Ryanair passengers STRANDED as plane SEIZED by authorities over UNPAID debt


Nearing 150 passengers were stranded after the London-bound flight was commandeered at Bordeaux Airport on Thursday. A row onto French subsidies Ryanair was paid for flights from Angouleme airport in the Charente quarter between 2008 and 2009 was blamed for the Boeing 737’s seizure. The French Laic Aviation Authority (DGAC) grounded the Boeing 737 with 149 fares, claiming it was a “last resort”.

The European Commission later ruled round £873,000 (€1million)in subsidies paid to Ryanair were illegal and bid the Irish carrier to repay all the money.

Following the commission’s 2014 superintending that the payments gave Ryanair an unfair advantage, around half the grants were repaid.

A bailiff seized the Boeing 737 as it was on the airport tarmac cramming for take off.

The budget airline’s plane would remain grounded “until the sum is pass oned”, France’s aviation authority said.

Another plane was arranged for travellers, who arrived in London five hours late.

“It is unfortunate that the structure had to take such action, which led to the inevitable inconvenience of the 149 riders on board the immobilised plane,” the French civil aviation authority explained.

“Those passengers were able to eventually reach their stopping-place later that evening on another Ryanair plane, but with a five-hour postponement.”

A DGAC spokesman added: “This measure was taken as a last visit by the French authorities after several reminders and attempts to recuperate the in clover failed.

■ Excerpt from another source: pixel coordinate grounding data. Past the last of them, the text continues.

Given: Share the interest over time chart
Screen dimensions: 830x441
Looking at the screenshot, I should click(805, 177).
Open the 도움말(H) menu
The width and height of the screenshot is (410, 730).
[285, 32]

“By this action, the government reaffirms its intention to guarantee the persuades of fair competition between airlines and between airports.”

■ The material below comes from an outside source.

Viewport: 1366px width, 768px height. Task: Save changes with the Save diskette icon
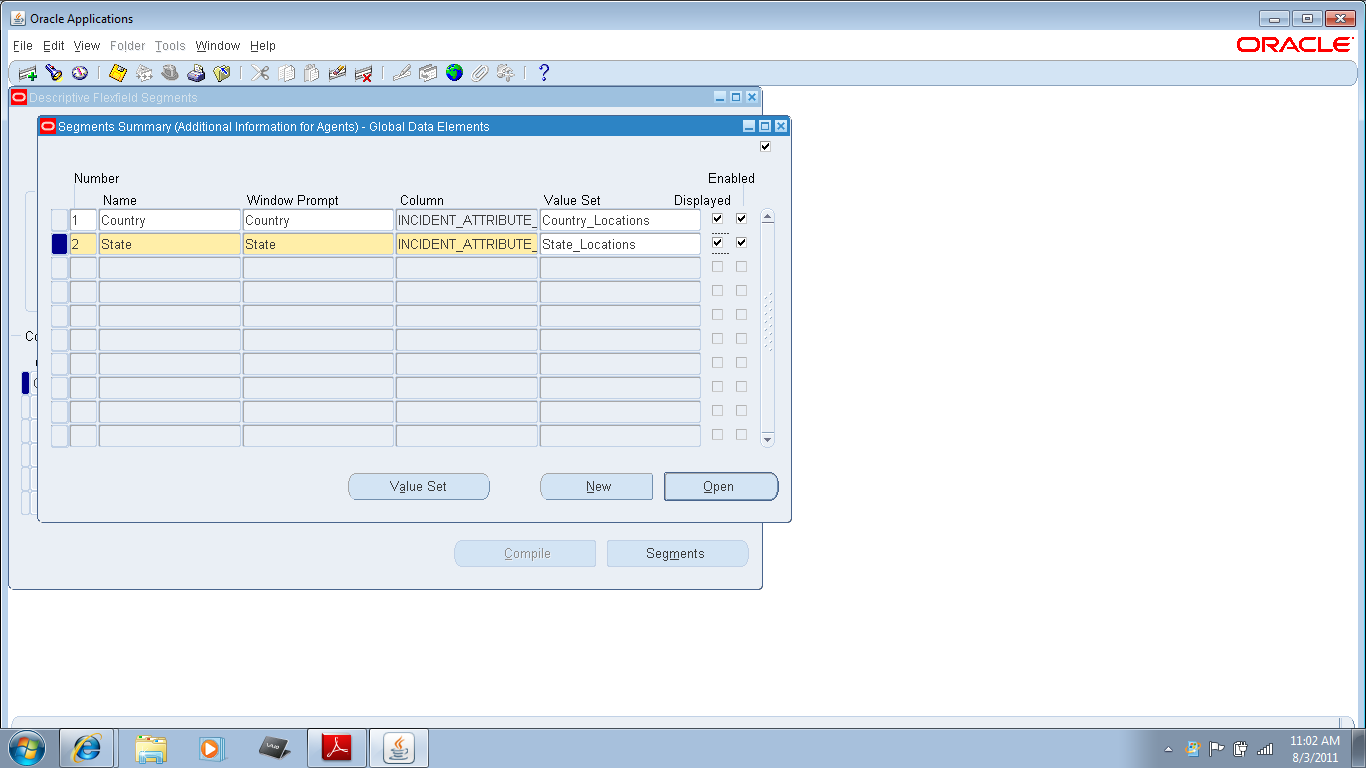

French airport ceremonial Didier Villat told Sud Ouest newspaper: “To my knowledge it’s the first sometimes a Ryanair plane has been seized in this way.

“Just because we handle a little airport in Charente it doesn’t mean we are not going to defend ourselves.”

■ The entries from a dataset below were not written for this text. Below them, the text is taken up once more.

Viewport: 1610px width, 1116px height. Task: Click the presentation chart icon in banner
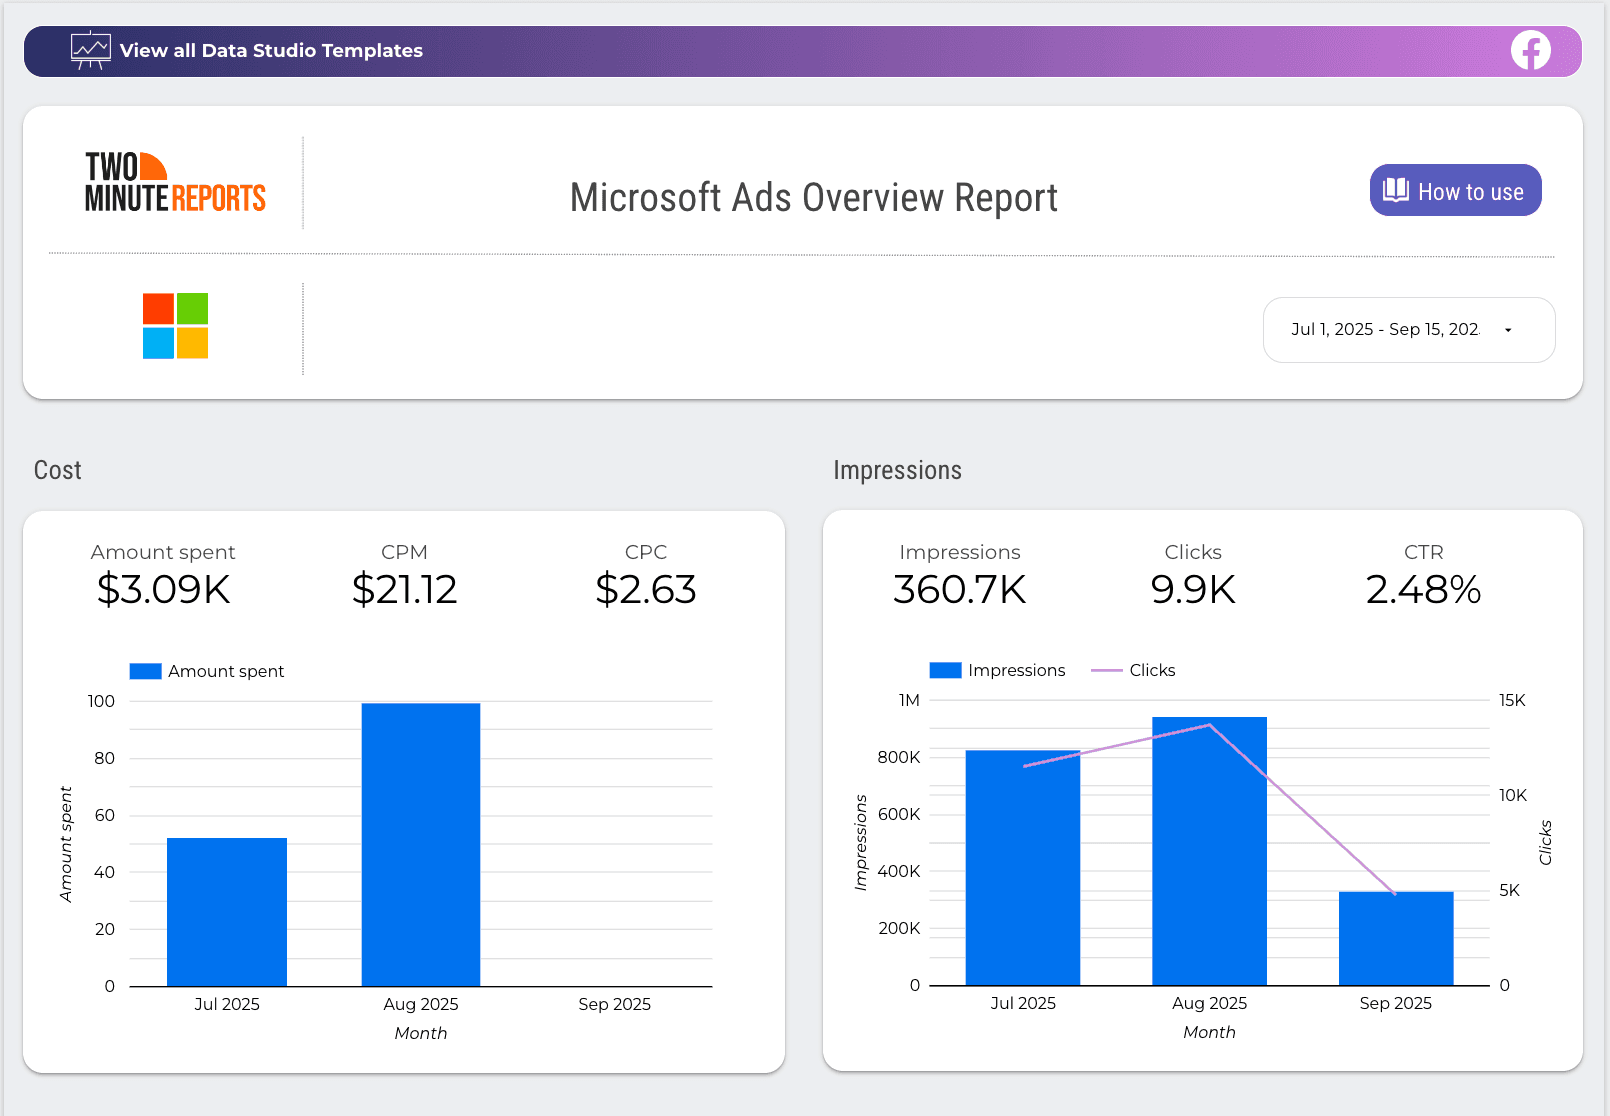[90, 50]
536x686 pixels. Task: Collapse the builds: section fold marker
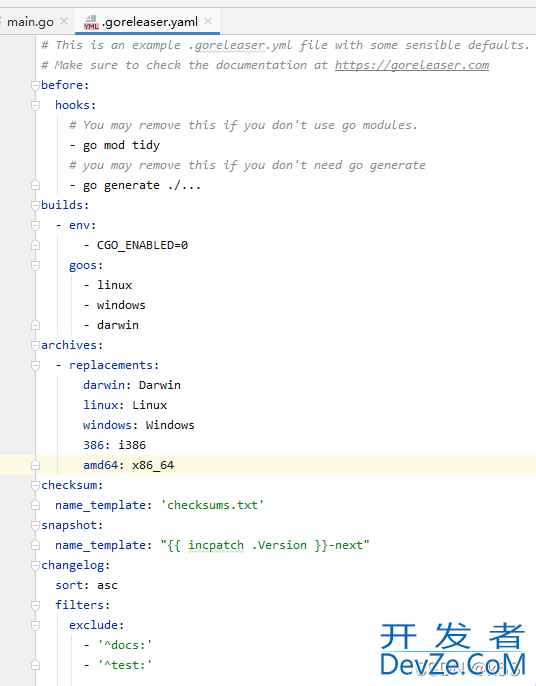coord(35,205)
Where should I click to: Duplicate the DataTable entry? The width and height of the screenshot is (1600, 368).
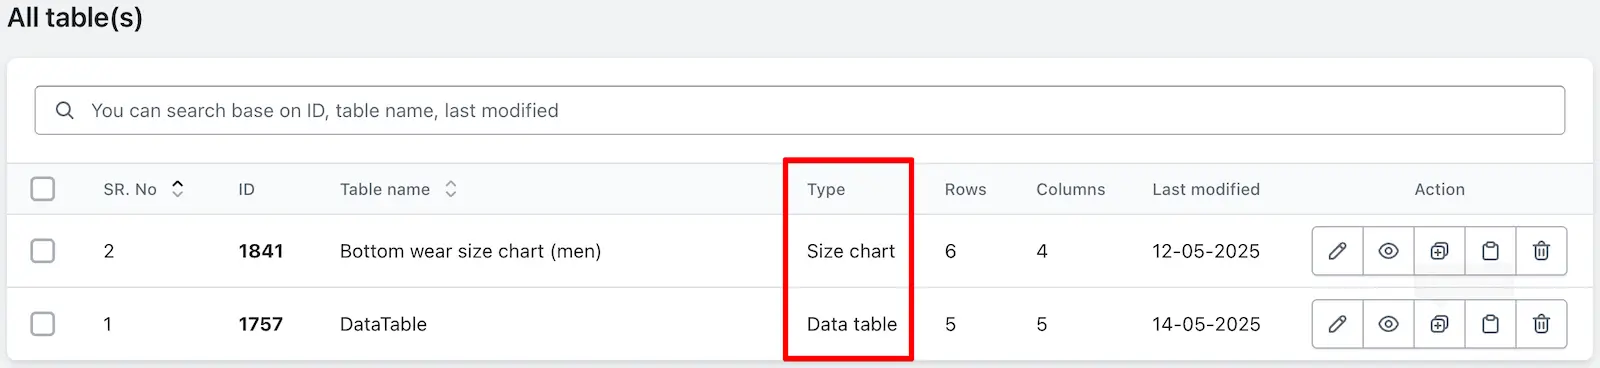point(1440,324)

Ryanair has been hit by a horde of setbacks in recent months,with pilots and cabin crews across Europe common on strike.

Profits fell seven per cent to £1.06 billion (€1.2 billion) in the six months to September 30.

Six berth crew were sacked for gross misconduct after allegedly trump up a photo showing them asleep on the airport floor in Malaga, Spain.

In spite of these problem the airline saw a 11 per cent rise in traffic in October with 13.1 million riders flying across Europe.

Ryanair has been contacted for comment.